Beyond the above 3 main, there are more -
Specific Page Ones -
"German Wife Ravaged on Christmas Eve"
This is a tube site keyword. For a video someone likes. And wishes to access it.
This could come under Navigational. But for the sake of clarity, let's keep it as an outlier.
Google also harnesses NLP (Natural Language Processing) -
This is what tells it the difference between the use of the word "suspect" in
"The police found that the suspect had two penises" and "I suspect I may have two penises".
--------
Beyond this, Google has a product called "Adwords". The above metrics help Google decide the base price for a keyword (which is then inflated through a bidding war).
Now Google's tracking metrics far exceed beyond this. But for the sake of brevity, let's keep them limited till here.
Based on this, Google's paramount goal is to stay the "most relevant search engine".
A - It doesn't want to be gamed.
B - It doesn't want to serve low-quality pages. Because if people start finding crap on Google, they'll move to other search engines.
C - Because of its ulterior motive of taking over the world.
Since you mentioned "Big Data" - I'd like to point out that in Data Analytics - things happen through "Priority Buckets". A grouping mechanism of sorts.
What does that mean?
Google assimilates a set of keywords based on the above metrics and more. And then puts them in certain buckets.
This allows it to run controlled experiments on these particular buckets.
It also helps it to see the upheaval going on, place a cost on ranking, estimate traffic etc. for these buckets.
One keyword can be in several buckets.
So say -
Bucket A - High Traffic Keywords
Mesothelioma Lawyers
Viagra Cialis
Online Pharmacy No Prescription
Bucket B - Shady Websites
Viagra Cialis
Online Pharmacy No Prescription
Buy Fullz
(This is just an estimate. The buckets contain thousands, if not million keywords).
Now based on these, Google uses their proprietary algorithm and sometimes human intervention to rank websites. It sees what's going on, then readjusts the rankings, it keeps on doing it until the rankings stick with the winners.
It is the most complicated A/B Split testing ever.
Also, Buckets are not "Niche specific" or at the very least, they are "partly niche specific".
So for example, if you rank for "Lawyers in Baltimore" - you may see a change in rankings during an update.
But if you rank for "Property Dispute Baltimore Lawyer" - you may continue to rank.
-----
When you see a "Google Volatility Tracker" - their data is partially biased.
Example -
https://cognitiveseo.com/signals/ or
https://www.semrush.com/sensor/
Because these trackers cost a lot per month and the keywords being tracked here are mostly money keywords by agencies.
-----
And finally, to touch your mention of "real time". There is a "certain" realtime element to Google results.

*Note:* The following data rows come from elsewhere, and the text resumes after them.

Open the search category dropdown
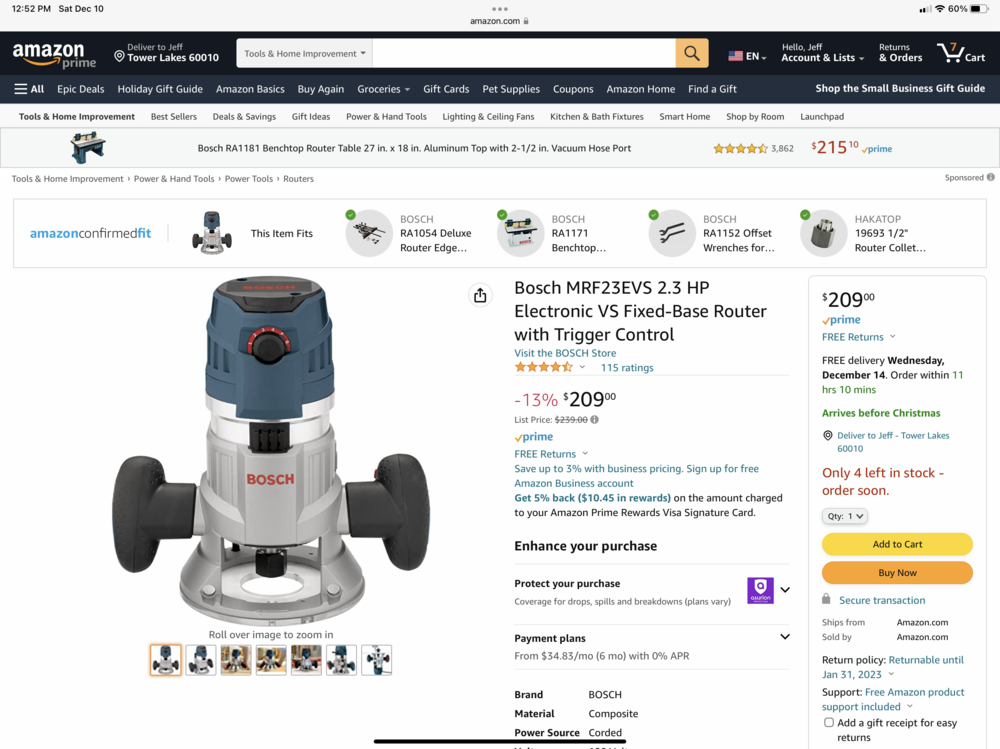1000x749 pixels. point(305,54)
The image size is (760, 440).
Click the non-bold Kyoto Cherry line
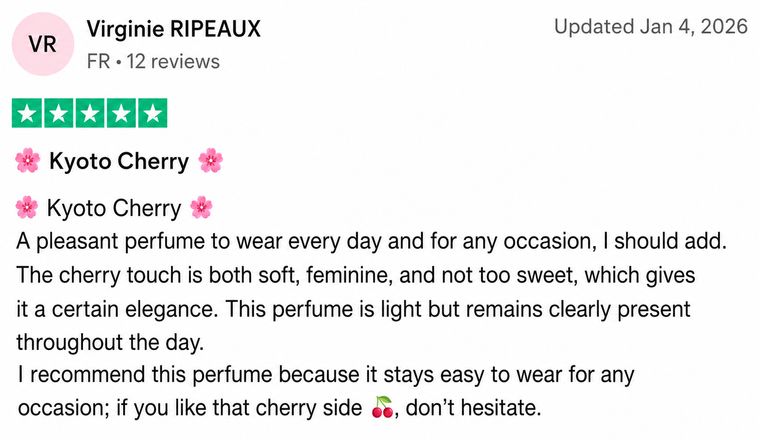(x=114, y=208)
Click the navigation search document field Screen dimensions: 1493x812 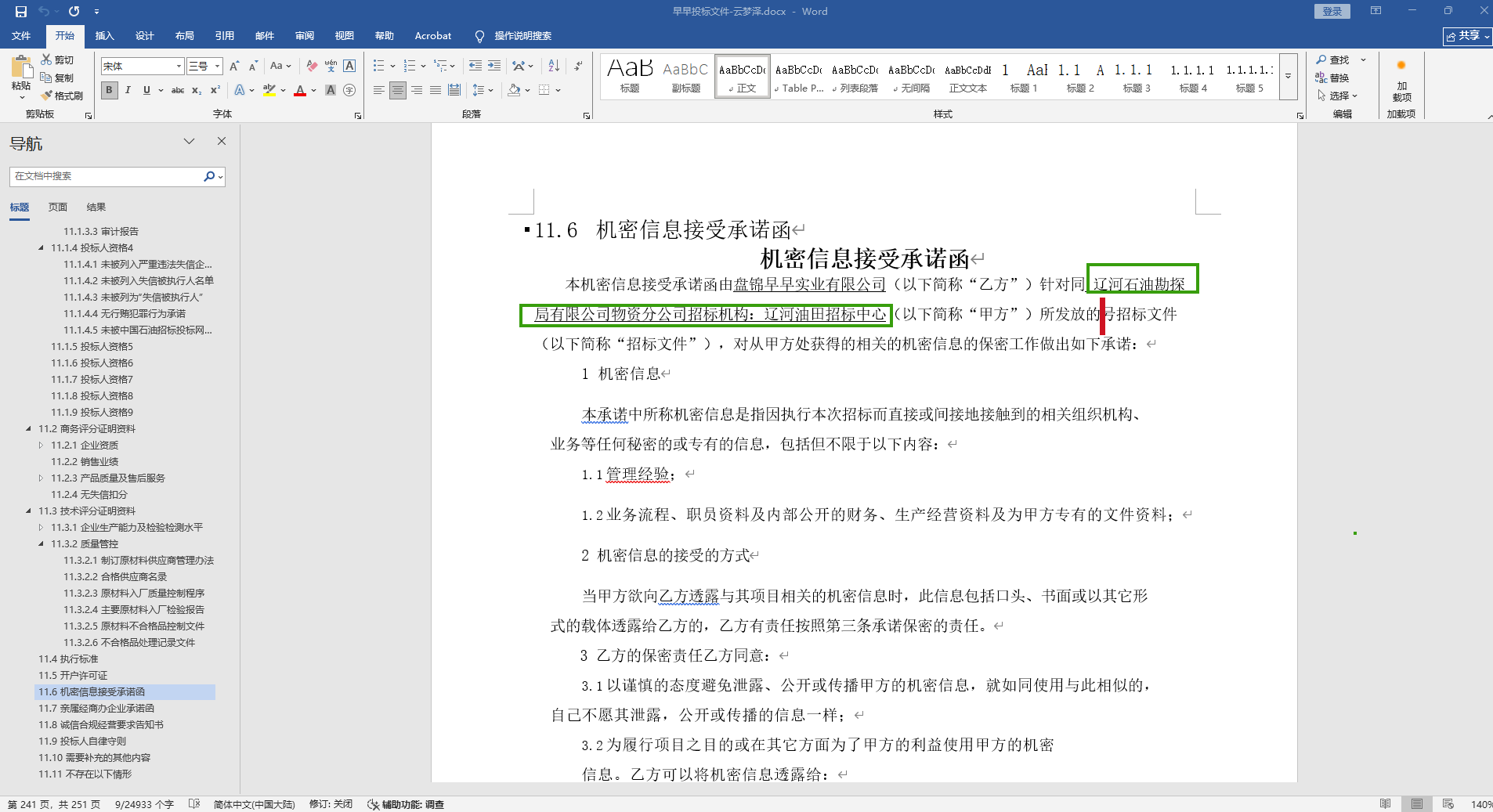[106, 176]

Meaning that Google indexes and ranks content within minutes of it being posted in some niches (Not talking about Google News).
Google has a LOT OF PROCESSING POWER. So much so that they are selling it through Google Cloud.
But think of Google as several small search engines, broken down in buckets. And not one big one. Every bucket behaves differently. Based on their internal risk markers.
The bucket you hit depends on your keyword search.